Apt-get and gems: Different planets, right. But it must not be the war of the worlds!

Thanks to some unexplained comments on some oldish entries on my blog, I found -with a couple of days of delay- Rubigem is from Mars, Apt-get is from Venus, in Pelle's weblog. And no, I have not yet read the huge amount of comments generated from it... Still, I replied with the following text - And I am leaving this blog post in place to remind me to further extend my opinions later on.
Wow... Quite a bit of comments. And yes, given that the author wrote a (very well phrased and balanced) post, I feel obliged to reply. But given that he refered to me first, I'll just skip the chatter for later - I'm tired this time of day ;-)
Pelle, I agree with you - This problem is because we are from two very different mindsets. I have already said so - http://www.gwolf.org/soft/debian+rails is a witness to that point.
But I do not think the divide is between sysadmins and developers. I am a developer that grew from the sysadmin stance, but that's not AFAICT that much the fact in Debian.
Thing is, in a distribution, we try to cater for common users. I have a couple of Rails apps under development that I expect to be able to package for Debian, and I think can be very useful for the general public.

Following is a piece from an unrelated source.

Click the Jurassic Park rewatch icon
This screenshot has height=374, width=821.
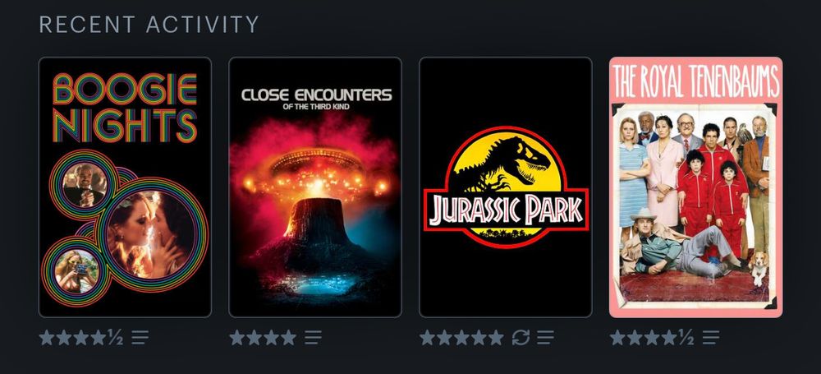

Now, how is the user experience when you install a desktop application, in whatever language/framework it is written? You don't care what the platform is - you care that it integrates nicely with your environment. Yes, the webapp arena is a bit more difficult - but we have achieved quite a bit of advance in that way. Feel like using a PHP webapp? Just install it, and it's there. A Python webapp? Same thing. A Perl webapp? As long as you don't do some black magic (and that's one of the main factors that motivated me away from mod_perl), the same: Just ask apt-get to install it and you are set.
But... What about installing a Rails application? From a package manager? For a user who does not really care about what design philosophy you followed, who might not even know what a MVC pattern is?
Thing is, distributions aim at _users_. And yes, I have gradually adopted a user's point of view. I very seldom install anything not available as a .deb - and if I do, I try to keep it clean enough so I can package it for my personal use later on.
Anyway... I will post a copy of this message in my blog (http://gwolf.org/), partly as a reminder to come back here and read the rest of the buzz. And to go to the other post referenced here. And, of course, I invite other people involved in Ruby and Debian to continue sharing this - I am sure I am not the only person (or, in more fairness, that Debian's pkg-ruby-extras team is not the only team) interested in bridging this huge divide and get to a point we can interact better - And I am sure that among the Rubyists many people will also value having their code usable by non-developers as well.